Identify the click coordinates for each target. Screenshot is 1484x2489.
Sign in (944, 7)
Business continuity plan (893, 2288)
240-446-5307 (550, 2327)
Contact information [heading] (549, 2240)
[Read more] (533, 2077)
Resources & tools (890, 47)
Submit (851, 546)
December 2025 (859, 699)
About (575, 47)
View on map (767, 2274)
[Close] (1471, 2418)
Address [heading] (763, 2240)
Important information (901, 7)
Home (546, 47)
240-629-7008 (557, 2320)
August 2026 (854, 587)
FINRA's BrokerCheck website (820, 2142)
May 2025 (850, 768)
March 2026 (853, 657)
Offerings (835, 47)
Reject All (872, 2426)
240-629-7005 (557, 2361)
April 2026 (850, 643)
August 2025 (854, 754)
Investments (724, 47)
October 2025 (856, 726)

REQUIRED ACTION |
Each line, starting with the one containing "March 2026 (853, 657)" and ending with the last line of the records above, should be reproduced exactly.

YOUR SOLUTION |
March 2026 (853, 657)
Offerings (835, 47)
Reject All (872, 2426)
240-629-7005 (557, 2361)
April 2026 (850, 643)
August 2025 (854, 754)
Investments (724, 47)
October 2025 (856, 726)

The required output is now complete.